## REQUIREMENT
Starting with the first line below, extract each line through the one that contains "Click record enable on Kick track", inclusive, excluding pictures.

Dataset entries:
◆ ◆ ◆
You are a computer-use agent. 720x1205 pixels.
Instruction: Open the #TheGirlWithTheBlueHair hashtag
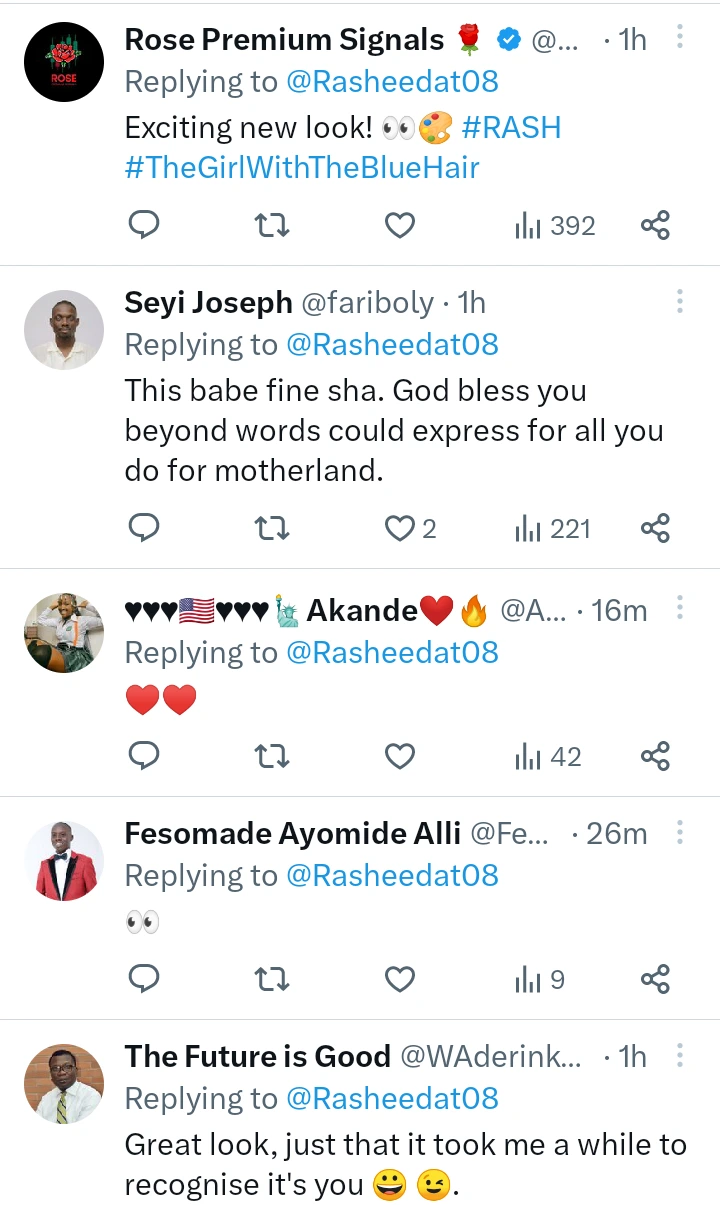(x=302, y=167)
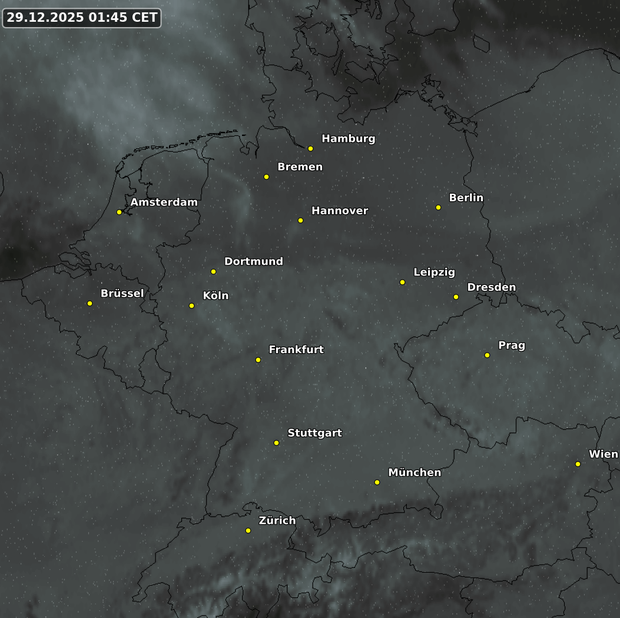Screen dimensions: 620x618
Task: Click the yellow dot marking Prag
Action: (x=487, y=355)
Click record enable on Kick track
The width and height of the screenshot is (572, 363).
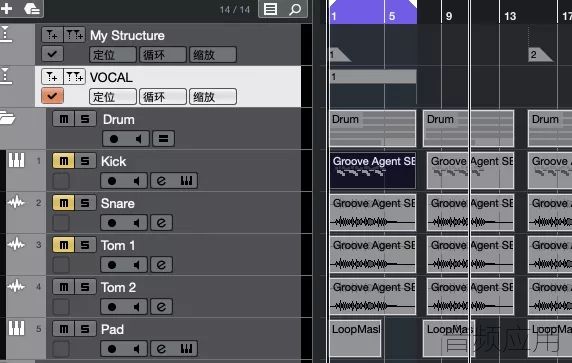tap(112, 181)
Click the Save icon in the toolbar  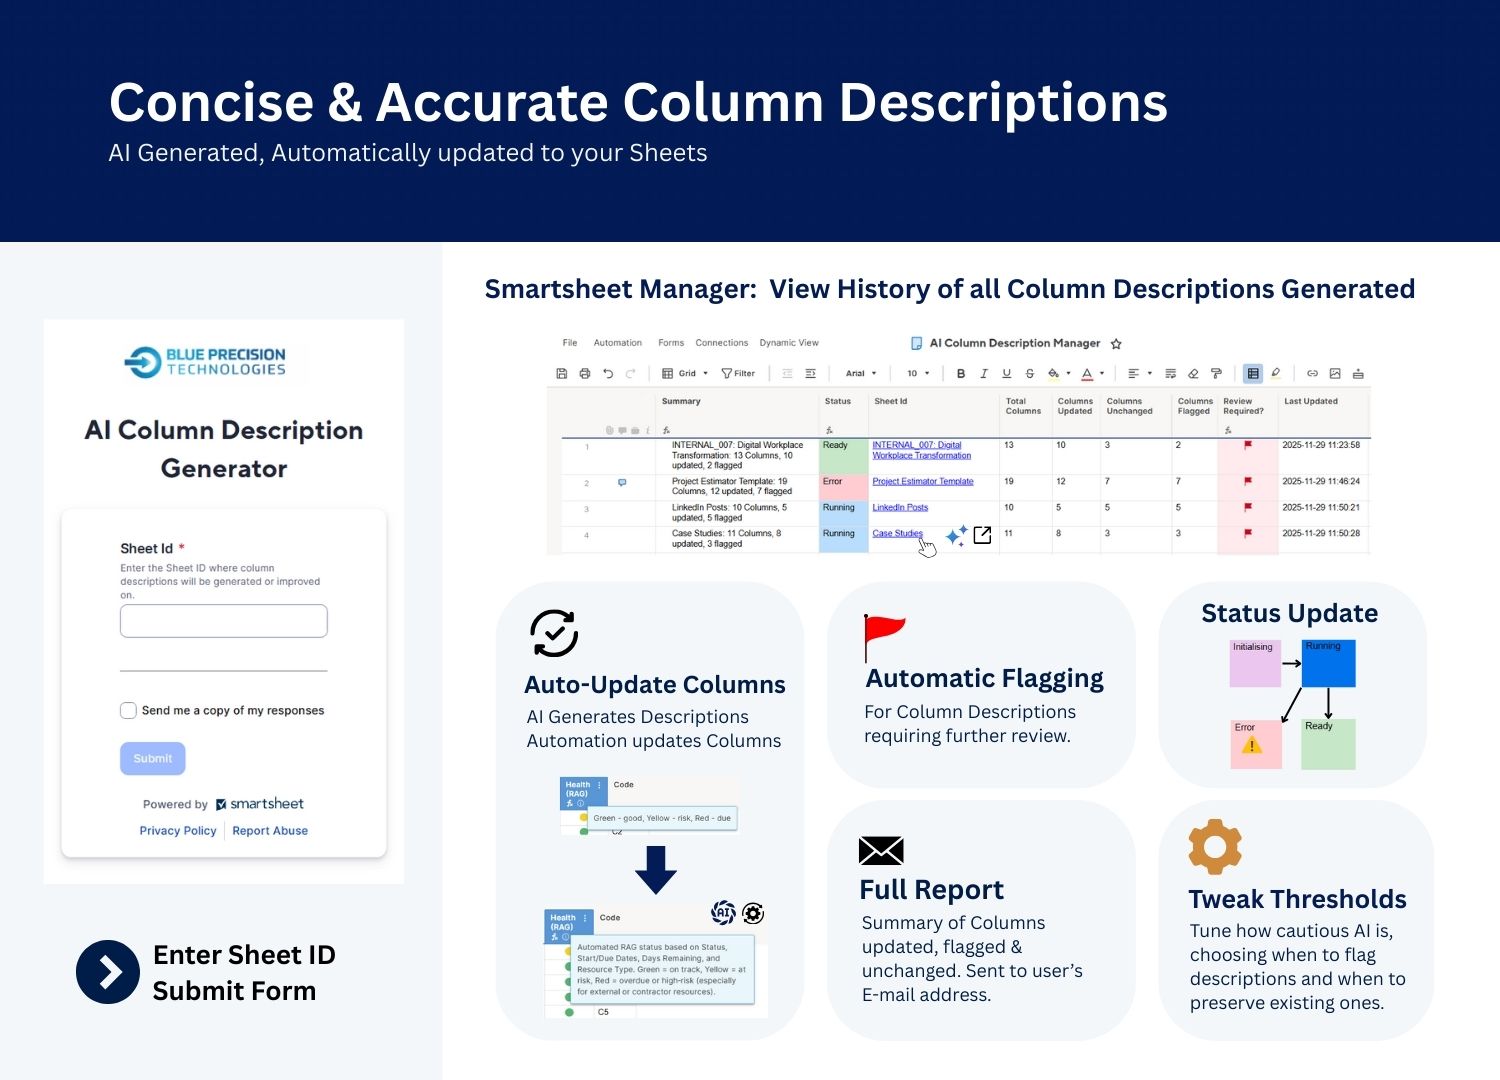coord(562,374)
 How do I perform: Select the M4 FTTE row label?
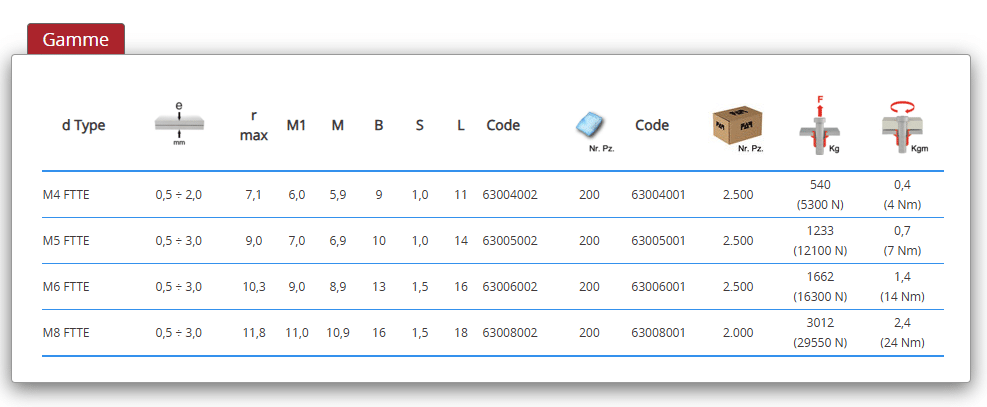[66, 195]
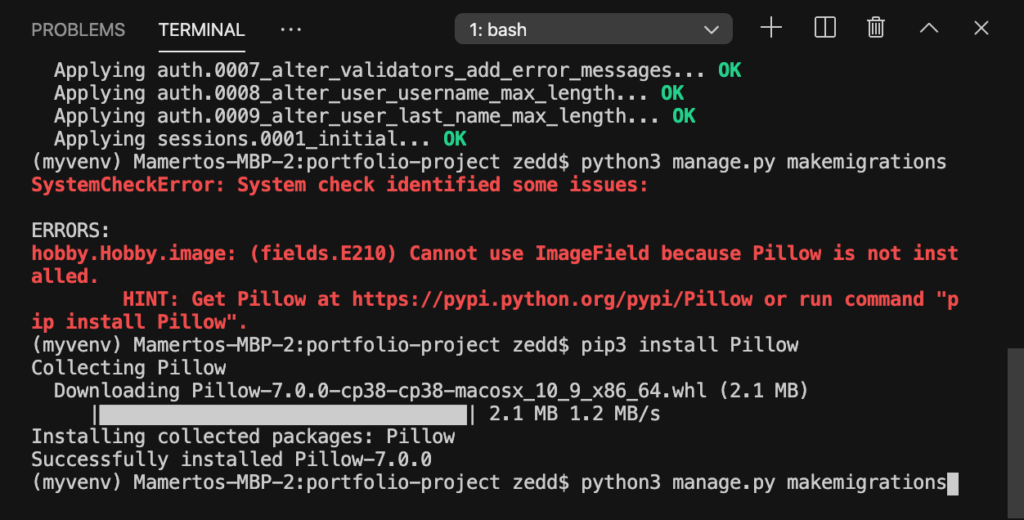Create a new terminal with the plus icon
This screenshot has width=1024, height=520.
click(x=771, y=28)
◆ ◆ ◆
## THE ANSWER
You are a computer-use agent. 720x1205 pixels.
Instruction: Open the #TheGirlWithTheBlueHair hashtag
(x=302, y=167)
Screen dimensions: 620x618
Task: Click the yellow dot marking Prag
Action: (x=487, y=355)
Click record enable on Kick track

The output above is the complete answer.